Optimazion issues... Whats with BlitzMax?!

BlitzMax Forums/BlitzMax Programming/Optimazion issues... Whats with BlitzMax?!

Trader3564(Posted 2008) [#1]
Greetings,

I dont meen to spam my game arround the forum, but ye.. im working on it :-)

So, i ran into a new issue. That is when i use DX7 on a 64MB Intel onboard 2.4GHZ Celleron Laptop, with Flip 1, 60hz, 800x600, having used the DrawImage command about 650 times to make the screen, having added the HUD, i get a horrible 50FPS still dropping.
When i remove collisions i gain 5 FPS, when i remove the HUD i gain 5 FPS, and removing basicly any scrolling-correction code gains me 1 or 2 FPS. What im saying is. The way my RPG map is drawn, which exists out of 19*17 tiles, of which 2 layers are effectifly being printed (various tiles over various layers) takes quite a preformance hit. The map is read from a TBank over an TMap, where each tile is 1 byte. I use functions as Mod, Floor, Ceil, While/wend, to create run through the tiles and draw the map, which is gridbased in memory, however, scrolls seemless on the screen, pixel by pixel... Because of the scrolling i can not render it once (e.g. pre-render the map using pixMaps or TImage. Tried that, its horribly slow.) Please take in mind that altough the map looks as if it where once peace, it is made up of zones, those are the size of 19*17... Any ideas?

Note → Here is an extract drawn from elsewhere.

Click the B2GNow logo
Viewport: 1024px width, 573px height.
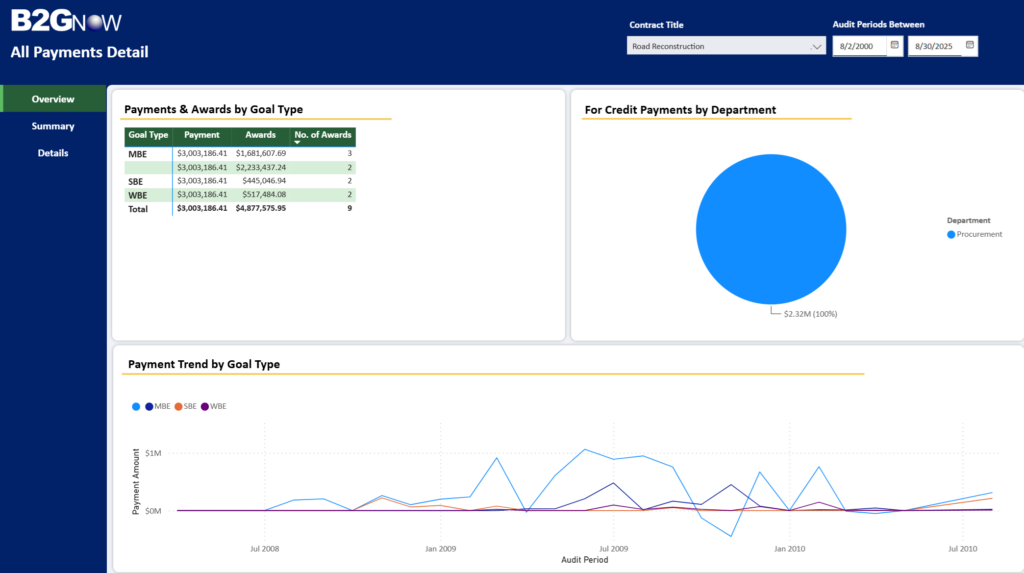66,21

Im like surprised and: Wasn't BlitzMax supposed to OWN graphical wise? Wheres the Hardware Accelleration?
Ive seen other 2D engines using Hardware Accelleration doing a lot better. Or is it my laptop? If so, is the MHZ, or the limited memory (64MB) or the Intel Chipset? What about Mac's ?! They have 32Mb by default right? This game needs to run on older systems and crossplatform. Not to mention i still need to add "the game". what you see here is just the map and 2 oversized PNG's to make the HUD, which a.t.m. is static.

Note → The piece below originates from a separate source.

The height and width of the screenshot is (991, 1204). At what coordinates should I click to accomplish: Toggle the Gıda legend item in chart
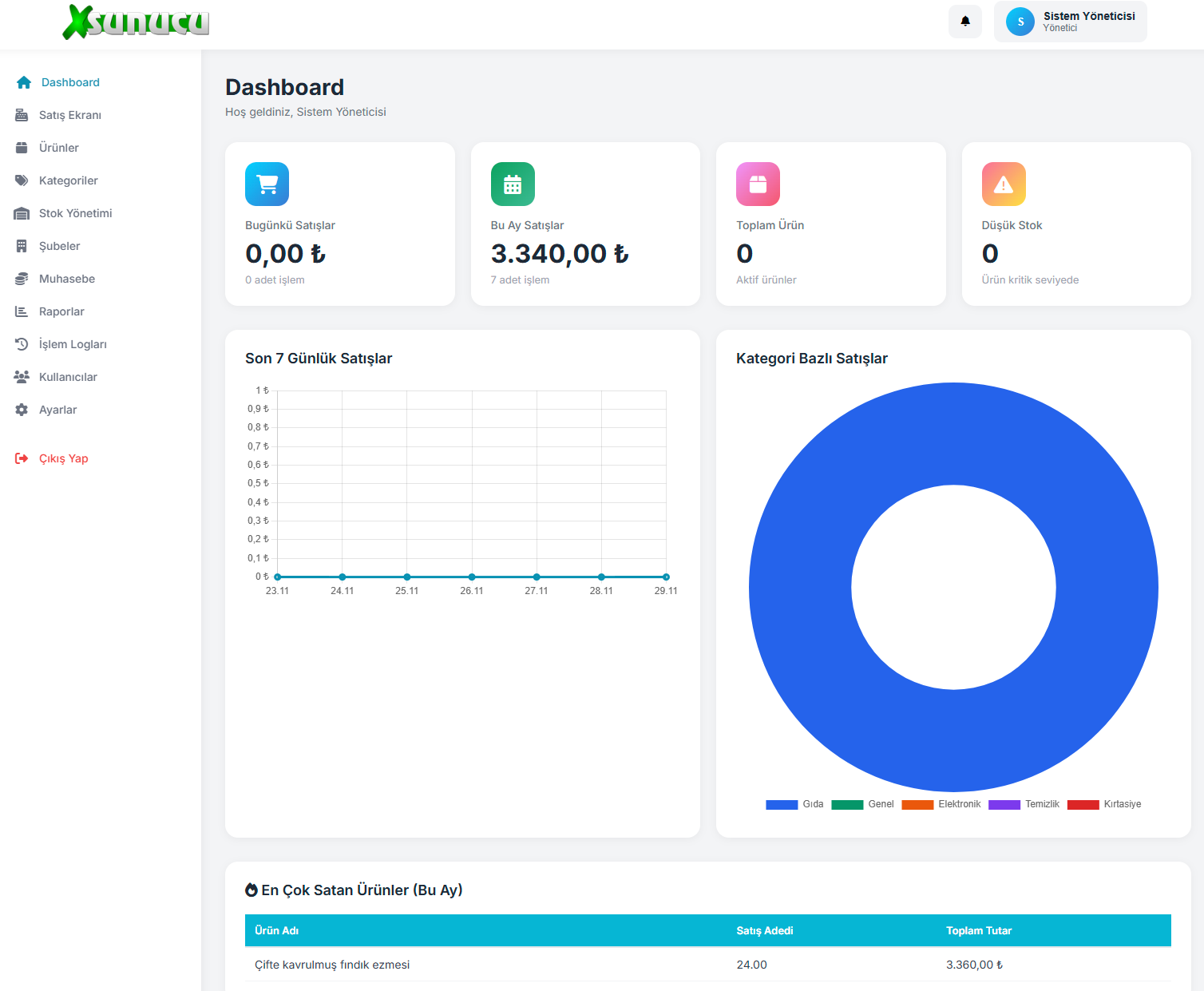[794, 804]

-Edit-:: Turning off PaintShop Pro which was running in the back, having a "clean" Windows XP Pro running, gained me 5FPS. So it runs at arround 55 FPS, whith all settings as described above.

-Edit2-:: Switching to windowed modes has me end up with 30FPS instead of 55. However, pressing CTRL+SHIFT+D to toggle the collisions layer visibility (cause the engine to draw arround 300 extra tiles) DIDNT make any difference? Which confuses me. Cause if the tiles where to be the preformance hit, then this action should have lowered the FPS. But i noticed that as i go Fullscreen, doing this, i indeed lose 5 FPS. Turning it off again gains me back 5 FPS.)

You can test yourself using the compiled version with configurator:
http://www.fantasaar.com/download/fantasaar%20alpha%200.0.8b.zip

-Edit3-:: Amazing, even switching between 16bit and 32bit makes a difference in FPS. When i set it to 16bit, it gains me 5FPS so it will run at 55FPS.

(UPS and FPS are definitely different, however, in THIS screenshot they happend to be the same. (FPS could as well have been 58 or 44)




Sledge(Posted 2008) [#2]
How are you plastering that text up there? Also, why a TBank and not a 2d array of bytes?


Trader3564(Posted 2008) [#3]
The text is printed using the DrawText command.
The text in the dialog is added with PaintShop Pro to see how it would look. :)


Sledge(Posted 2008) [#4]
Half of me wants to tell you to drop DrawText and use a bitmap font, the other half thinks that true-types are so nice 'n' straightforward to use that it's worth the probable trade-off in speed. Especially as it's an RPG and could easily get away with being 30FPS.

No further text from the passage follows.